Source information:

————————

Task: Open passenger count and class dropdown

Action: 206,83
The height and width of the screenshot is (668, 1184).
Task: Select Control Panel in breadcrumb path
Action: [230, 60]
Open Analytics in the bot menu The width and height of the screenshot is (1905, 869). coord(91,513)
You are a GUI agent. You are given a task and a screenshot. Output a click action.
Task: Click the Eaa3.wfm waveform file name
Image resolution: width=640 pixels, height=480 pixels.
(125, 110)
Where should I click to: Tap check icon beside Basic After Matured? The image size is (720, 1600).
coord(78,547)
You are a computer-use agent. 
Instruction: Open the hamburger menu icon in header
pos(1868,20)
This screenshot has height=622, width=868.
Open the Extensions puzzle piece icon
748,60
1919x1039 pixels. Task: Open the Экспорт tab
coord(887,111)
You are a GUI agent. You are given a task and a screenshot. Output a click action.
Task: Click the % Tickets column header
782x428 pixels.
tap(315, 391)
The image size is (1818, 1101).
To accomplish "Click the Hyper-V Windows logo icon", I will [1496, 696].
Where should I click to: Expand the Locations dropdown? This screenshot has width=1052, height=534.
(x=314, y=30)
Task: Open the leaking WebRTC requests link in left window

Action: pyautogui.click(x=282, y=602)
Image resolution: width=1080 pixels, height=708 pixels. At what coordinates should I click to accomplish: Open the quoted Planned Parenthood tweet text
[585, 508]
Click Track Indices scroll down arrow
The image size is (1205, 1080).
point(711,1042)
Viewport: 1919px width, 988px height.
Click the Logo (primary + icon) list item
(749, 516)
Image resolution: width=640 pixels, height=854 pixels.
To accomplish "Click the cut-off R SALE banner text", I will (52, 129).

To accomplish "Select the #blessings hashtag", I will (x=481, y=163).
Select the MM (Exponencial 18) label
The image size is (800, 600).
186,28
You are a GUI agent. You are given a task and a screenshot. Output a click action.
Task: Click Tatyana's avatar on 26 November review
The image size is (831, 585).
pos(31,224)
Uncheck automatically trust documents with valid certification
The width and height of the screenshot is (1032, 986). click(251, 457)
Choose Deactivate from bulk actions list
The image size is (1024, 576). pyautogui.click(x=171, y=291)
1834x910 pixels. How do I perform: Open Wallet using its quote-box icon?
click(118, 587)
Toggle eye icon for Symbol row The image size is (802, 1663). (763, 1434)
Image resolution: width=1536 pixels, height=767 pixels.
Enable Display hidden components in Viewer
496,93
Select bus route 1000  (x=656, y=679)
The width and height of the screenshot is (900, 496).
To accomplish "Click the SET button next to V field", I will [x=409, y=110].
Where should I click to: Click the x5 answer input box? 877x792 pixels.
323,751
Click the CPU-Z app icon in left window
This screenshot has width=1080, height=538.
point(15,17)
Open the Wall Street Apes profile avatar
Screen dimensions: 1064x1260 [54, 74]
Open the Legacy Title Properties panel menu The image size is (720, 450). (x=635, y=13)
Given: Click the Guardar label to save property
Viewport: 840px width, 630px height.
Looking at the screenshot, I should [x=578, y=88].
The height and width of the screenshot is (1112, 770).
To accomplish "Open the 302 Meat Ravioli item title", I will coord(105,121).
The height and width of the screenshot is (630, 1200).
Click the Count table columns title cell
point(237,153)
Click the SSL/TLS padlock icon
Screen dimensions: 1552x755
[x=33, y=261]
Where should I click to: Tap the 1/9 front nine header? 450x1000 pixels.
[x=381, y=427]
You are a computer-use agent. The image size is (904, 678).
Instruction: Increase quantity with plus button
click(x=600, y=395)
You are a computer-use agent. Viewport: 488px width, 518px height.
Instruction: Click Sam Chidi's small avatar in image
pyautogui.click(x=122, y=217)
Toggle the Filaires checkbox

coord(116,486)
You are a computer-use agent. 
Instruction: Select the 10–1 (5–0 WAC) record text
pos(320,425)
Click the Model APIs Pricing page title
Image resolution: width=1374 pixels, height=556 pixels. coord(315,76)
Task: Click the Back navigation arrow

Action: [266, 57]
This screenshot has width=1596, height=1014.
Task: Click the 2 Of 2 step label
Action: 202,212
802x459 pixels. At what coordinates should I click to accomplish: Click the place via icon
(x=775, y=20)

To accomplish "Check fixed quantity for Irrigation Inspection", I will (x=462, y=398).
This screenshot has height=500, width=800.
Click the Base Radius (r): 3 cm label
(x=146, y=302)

————————

Exercise:
All of the lines above must be returned exactly.

Reply:
Task: Open passenger count and class dropdown

Action: 206,83
The height and width of the screenshot is (668, 1184).
Task: Select Control Panel in breadcrumb path
Action: [230, 60]
Open Analytics in the bot menu The width and height of the screenshot is (1905, 869). coord(91,513)
You are a GUI agent. You are given a task and a screenshot. Output a click action.
Task: Click the Eaa3.wfm waveform file name
Image resolution: width=640 pixels, height=480 pixels.
(125, 110)
Where should I click to: Tap check icon beside Basic After Matured? The image size is (720, 1600).
coord(78,547)
You are a computer-use agent. 
Instruction: Open the hamburger menu icon in header
pos(1868,20)
This screenshot has height=622, width=868.
Open the Extensions puzzle piece icon
748,60
1919x1039 pixels. Task: Open the Экспорт tab
coord(887,111)
You are a GUI agent. You are given a task and a screenshot. Output a click action.
Task: Click the % Tickets column header
782x428 pixels.
tap(315, 391)
The image size is (1818, 1101).
To accomplish "Click the Hyper-V Windows logo icon", I will [1496, 696].
Where should I click to: Expand the Locations dropdown? This screenshot has width=1052, height=534.
(x=314, y=30)
Task: Open the leaking WebRTC requests link in left window

Action: pyautogui.click(x=282, y=602)
Image resolution: width=1080 pixels, height=708 pixels. At what coordinates should I click to accomplish: Open the quoted Planned Parenthood tweet text
[585, 508]
Click Track Indices scroll down arrow
The image size is (1205, 1080).
point(711,1042)
Viewport: 1919px width, 988px height.
Click the Logo (primary + icon) list item
(749, 516)
Image resolution: width=640 pixels, height=854 pixels.
To accomplish "Click the cut-off R SALE banner text", I will (52, 129).

To accomplish "Select the #blessings hashtag", I will (x=481, y=163).
Select the MM (Exponencial 18) label
The image size is (800, 600).
186,28
You are a GUI agent. You are given a task and a screenshot. Output a click action.
Task: Click Tatyana's avatar on 26 November review
The image size is (831, 585).
pos(31,224)
Uncheck automatically trust documents with valid certification
The width and height of the screenshot is (1032, 986). click(251, 457)
Choose Deactivate from bulk actions list
The image size is (1024, 576). pyautogui.click(x=171, y=291)
1834x910 pixels. How do I perform: Open Wallet using its quote-box icon?
click(118, 587)
Toggle eye icon for Symbol row The image size is (802, 1663). (763, 1434)
Image resolution: width=1536 pixels, height=767 pixels.
Enable Display hidden components in Viewer
496,93
Select bus route 1000  (x=656, y=679)
The width and height of the screenshot is (900, 496).
To accomplish "Click the SET button next to V field", I will [x=409, y=110].
Where should I click to: Click the x5 answer input box? 877x792 pixels.
323,751
Click the CPU-Z app icon in left window
This screenshot has width=1080, height=538.
point(15,17)
Open the Wall Street Apes profile avatar
Screen dimensions: 1064x1260 [54, 74]
Open the Legacy Title Properties panel menu The image size is (720, 450). (x=635, y=13)
Given: Click the Guardar label to save property
Viewport: 840px width, 630px height.
Looking at the screenshot, I should [x=578, y=88].
The height and width of the screenshot is (1112, 770).
To accomplish "Open the 302 Meat Ravioli item title", I will coord(105,121).
The height and width of the screenshot is (630, 1200).
Click the Count table columns title cell
point(237,153)
Click the SSL/TLS padlock icon
Screen dimensions: 1552x755
[x=33, y=261]
Where should I click to: Tap the 1/9 front nine header? 450x1000 pixels.
[x=381, y=427]
You are a computer-use agent. The image size is (904, 678).
Instruction: Increase quantity with plus button
click(x=600, y=395)
You are a computer-use agent. Viewport: 488px width, 518px height.
Instruction: Click Sam Chidi's small avatar in image
pyautogui.click(x=122, y=217)
Toggle the Filaires checkbox

coord(116,486)
You are a computer-use agent. 
Instruction: Select the 10–1 (5–0 WAC) record text
pos(320,425)
Click the Model APIs Pricing page title
Image resolution: width=1374 pixels, height=556 pixels. coord(315,76)
Task: Click the Back navigation arrow

Action: [266, 57]
This screenshot has width=1596, height=1014.
Task: Click the 2 Of 2 step label
Action: 202,212
802x459 pixels. At what coordinates should I click to accomplish: Click the place via icon
(x=775, y=20)

To accomplish "Check fixed quantity for Irrigation Inspection", I will (x=462, y=398).
This screenshot has height=500, width=800.
Click the Base Radius (r): 3 cm label
(x=146, y=302)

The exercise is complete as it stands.